Watching the All Blacks struggle last night made POC feel better about 2007

The Ireland squad have been watching more rugby than ever in what is a superb World Cup.

Murray Kinsella reports from Olympic Park

PAUL O’CONNELL AND his Ireland teammates gathered in the team room of their hotel in Canary Wharf last night to watch the mighty All Blacks take on a weakened Georgia team.

As the game wore on and it became increasingly clear that Steve Hansen’s men were not going to wipe the floor with the Georgians, O’Connell began to see one of his own bad memories of playing ‘The Lelos’ in a slightly different light.

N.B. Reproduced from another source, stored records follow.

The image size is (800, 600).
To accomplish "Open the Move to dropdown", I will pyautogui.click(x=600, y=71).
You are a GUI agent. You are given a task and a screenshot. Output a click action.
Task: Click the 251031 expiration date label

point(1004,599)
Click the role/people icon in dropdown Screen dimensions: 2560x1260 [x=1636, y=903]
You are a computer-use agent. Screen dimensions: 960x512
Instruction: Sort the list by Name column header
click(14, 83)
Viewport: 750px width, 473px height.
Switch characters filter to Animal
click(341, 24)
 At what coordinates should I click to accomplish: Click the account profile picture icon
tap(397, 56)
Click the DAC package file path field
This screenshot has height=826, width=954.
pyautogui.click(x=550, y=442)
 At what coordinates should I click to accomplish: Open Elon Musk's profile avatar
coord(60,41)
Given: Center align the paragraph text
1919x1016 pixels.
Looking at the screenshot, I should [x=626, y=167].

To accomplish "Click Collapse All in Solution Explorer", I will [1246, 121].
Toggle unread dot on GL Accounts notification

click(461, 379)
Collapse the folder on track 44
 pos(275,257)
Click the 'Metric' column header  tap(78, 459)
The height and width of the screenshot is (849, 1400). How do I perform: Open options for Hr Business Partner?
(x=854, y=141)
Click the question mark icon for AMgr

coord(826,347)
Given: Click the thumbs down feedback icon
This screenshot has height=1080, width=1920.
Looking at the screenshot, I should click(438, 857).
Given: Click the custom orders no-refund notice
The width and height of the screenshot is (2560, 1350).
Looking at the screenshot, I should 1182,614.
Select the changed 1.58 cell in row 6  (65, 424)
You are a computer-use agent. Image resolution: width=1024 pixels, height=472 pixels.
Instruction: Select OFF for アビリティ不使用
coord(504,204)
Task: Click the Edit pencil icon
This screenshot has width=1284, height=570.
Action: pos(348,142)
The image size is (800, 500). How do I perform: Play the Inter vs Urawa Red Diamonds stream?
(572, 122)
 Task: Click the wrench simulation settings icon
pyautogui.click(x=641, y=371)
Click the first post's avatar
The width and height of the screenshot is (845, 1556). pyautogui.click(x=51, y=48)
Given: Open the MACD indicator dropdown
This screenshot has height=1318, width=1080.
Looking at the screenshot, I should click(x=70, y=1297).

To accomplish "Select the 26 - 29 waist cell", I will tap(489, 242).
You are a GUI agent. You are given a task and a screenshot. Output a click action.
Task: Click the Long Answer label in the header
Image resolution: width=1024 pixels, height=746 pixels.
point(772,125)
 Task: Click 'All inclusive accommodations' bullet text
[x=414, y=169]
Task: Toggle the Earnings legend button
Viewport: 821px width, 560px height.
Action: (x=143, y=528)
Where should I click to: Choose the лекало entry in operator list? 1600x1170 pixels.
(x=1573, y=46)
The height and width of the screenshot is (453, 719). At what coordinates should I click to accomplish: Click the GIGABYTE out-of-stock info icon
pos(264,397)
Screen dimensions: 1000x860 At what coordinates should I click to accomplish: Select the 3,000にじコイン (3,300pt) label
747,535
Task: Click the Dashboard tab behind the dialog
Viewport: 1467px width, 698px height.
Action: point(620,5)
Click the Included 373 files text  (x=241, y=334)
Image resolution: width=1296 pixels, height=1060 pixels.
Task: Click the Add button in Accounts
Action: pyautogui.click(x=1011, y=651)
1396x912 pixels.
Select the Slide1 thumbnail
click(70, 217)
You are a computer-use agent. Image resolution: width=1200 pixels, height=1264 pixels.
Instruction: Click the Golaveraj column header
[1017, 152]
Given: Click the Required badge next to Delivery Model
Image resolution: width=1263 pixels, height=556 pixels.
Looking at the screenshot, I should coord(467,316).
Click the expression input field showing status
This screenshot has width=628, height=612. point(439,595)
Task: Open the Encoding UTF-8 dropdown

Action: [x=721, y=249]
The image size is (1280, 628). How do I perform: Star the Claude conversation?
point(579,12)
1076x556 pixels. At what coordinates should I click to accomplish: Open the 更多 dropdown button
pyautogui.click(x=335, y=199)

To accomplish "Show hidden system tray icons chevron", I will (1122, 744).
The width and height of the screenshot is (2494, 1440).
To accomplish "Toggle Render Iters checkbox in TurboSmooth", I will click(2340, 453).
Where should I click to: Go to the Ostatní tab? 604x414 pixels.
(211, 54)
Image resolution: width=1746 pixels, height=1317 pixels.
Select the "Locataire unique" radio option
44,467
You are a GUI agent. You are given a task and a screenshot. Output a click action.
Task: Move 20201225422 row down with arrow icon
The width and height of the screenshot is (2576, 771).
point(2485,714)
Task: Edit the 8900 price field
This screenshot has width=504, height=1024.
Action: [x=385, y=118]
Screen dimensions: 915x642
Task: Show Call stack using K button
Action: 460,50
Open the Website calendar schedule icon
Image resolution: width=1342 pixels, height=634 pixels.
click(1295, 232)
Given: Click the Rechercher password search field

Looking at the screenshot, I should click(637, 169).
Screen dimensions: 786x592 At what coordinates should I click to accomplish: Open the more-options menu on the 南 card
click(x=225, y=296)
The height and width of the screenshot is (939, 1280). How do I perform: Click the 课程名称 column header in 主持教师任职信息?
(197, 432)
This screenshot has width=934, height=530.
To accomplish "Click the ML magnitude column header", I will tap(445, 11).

Irish forwards including John Hayes, Paul O'Connell, Donncha O'Callaghan O'Connell and Ireland had a torrid time against Georgia in '07. Source: Billy Stickland/INPHO

“I felt better about our performance in 2007 against Georgia after watching the first half!” said O’Connell with a laugh this afternoon after Ireland’s captain’s run in Olympic Park.

Joe Schmidt’s men went through their final team run ahead of their clash with Italy tomorrow at 4.45pm, and O’Connell was still energised by what he’d seen from Georgia the night before.

“I think defence seems to be a big thing for a lot of teams, all the emerging teams,” said O’Connell.

“Everyone can defend really well now and put teams under pressure and force mistakes from them. You look at the linespeed and some of the really good decision-making that Georgia had in defence yesterday.

I know that some of the errors that the All Blacks made were unforced, but certainly a lot of them were forced as well by really hard linespeed and organised defence. It was a brilliant game to watch and I thought Georgia were excellent.”

It would be tempting for Ireland to focus only inwardly, which they have done to an extent at this World Cup, but O’Connell points out that he and his teammates have also engaged with the superb rugby going on elsewhere.

At the age of 35 and with the end of his international career looming, O’Connell is enjoying the experience more than ever.

“I can’t remember a World Cup before where, as a group, we’ve sat around on couches and watched the games,” said O’Connell. “That’s built the excitement for us.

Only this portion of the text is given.